START Information given

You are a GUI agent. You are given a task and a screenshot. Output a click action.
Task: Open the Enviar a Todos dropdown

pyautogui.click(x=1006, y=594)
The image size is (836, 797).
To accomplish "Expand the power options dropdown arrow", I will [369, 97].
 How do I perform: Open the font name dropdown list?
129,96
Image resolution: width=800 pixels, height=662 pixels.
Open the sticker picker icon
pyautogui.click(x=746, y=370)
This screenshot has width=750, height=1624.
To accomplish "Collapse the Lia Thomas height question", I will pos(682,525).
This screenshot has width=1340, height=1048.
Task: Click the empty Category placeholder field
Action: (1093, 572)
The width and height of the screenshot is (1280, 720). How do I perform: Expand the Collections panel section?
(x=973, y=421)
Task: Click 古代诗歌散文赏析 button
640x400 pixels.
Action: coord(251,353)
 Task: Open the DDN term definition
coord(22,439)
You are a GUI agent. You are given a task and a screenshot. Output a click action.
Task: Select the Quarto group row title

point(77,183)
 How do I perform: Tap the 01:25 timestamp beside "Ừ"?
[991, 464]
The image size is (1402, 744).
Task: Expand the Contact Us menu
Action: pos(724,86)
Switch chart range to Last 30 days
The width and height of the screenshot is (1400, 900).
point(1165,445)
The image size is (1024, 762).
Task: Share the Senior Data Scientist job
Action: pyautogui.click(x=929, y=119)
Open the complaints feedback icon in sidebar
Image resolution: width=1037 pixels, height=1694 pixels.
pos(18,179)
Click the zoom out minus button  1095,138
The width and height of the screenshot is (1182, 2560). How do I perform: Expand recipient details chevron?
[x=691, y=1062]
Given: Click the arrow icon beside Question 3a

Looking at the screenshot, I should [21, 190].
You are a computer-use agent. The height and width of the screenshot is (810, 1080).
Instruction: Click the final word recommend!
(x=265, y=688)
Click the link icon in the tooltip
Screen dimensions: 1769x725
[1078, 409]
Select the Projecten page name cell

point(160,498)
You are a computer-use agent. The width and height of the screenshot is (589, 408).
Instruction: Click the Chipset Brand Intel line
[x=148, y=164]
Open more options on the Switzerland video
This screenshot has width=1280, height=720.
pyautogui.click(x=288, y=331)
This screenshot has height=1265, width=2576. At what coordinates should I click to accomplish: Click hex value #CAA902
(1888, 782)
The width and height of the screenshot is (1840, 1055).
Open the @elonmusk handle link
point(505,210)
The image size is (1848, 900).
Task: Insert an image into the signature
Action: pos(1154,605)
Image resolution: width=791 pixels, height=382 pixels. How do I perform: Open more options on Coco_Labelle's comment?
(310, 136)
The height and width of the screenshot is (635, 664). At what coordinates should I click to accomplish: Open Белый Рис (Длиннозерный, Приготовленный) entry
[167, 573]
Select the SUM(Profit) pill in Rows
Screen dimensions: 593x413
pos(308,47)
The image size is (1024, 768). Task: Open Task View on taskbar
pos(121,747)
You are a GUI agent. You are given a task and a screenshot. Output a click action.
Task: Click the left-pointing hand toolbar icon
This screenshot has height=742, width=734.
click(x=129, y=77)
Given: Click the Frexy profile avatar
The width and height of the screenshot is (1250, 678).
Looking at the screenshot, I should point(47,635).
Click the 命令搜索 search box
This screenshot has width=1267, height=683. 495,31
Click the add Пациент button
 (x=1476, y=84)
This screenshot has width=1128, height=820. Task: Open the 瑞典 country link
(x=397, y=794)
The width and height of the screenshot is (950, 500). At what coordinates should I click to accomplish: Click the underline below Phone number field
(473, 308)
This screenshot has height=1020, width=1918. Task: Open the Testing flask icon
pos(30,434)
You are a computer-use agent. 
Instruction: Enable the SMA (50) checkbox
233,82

END Information given

Requirement:
Output exactly one stretch of the listing: from the line containing "This screenshot has width=750, height=1624." through the line containing "You are a computer-use agent. The width", both end lines included.

Expected output:
This screenshot has width=750, height=1624.
To accomplish "Collapse the Lia Thomas height question", I will pos(682,525).
This screenshot has width=1340, height=1048.
Task: Click the empty Category placeholder field
Action: (1093, 572)
The width and height of the screenshot is (1280, 720). How do I perform: Expand the Collections panel section?
(x=973, y=421)
Task: Click 古代诗歌散文赏析 button
640x400 pixels.
Action: coord(251,353)
 Task: Open the DDN term definition
coord(22,439)
You are a GUI agent. You are given a task and a screenshot. Output a click action.
Task: Select the Quarto group row title

point(77,183)
 How do I perform: Tap the 01:25 timestamp beside "Ừ"?
[991, 464]
The image size is (1402, 744).
Task: Expand the Contact Us menu
Action: pos(724,86)
Switch chart range to Last 30 days
The width and height of the screenshot is (1400, 900).
point(1165,445)
The image size is (1024, 762).
Task: Share the Senior Data Scientist job
Action: pyautogui.click(x=929, y=119)
Open the complaints feedback icon in sidebar
Image resolution: width=1037 pixels, height=1694 pixels.
pos(18,179)
Click the zoom out minus button  1095,138
The width and height of the screenshot is (1182, 2560). How do I perform: Expand recipient details chevron?
[x=691, y=1062]
Given: Click the arrow icon beside Question 3a

Looking at the screenshot, I should [21, 190].
You are a computer-use agent. The height and width of the screenshot is (810, 1080).
Instruction: Click the final word recommend!
(x=265, y=688)
Click the link icon in the tooltip
Screen dimensions: 1769x725
[1078, 409]
Select the Projecten page name cell

point(160,498)
You are a computer-use agent. The width and height of the screenshot is (589, 408).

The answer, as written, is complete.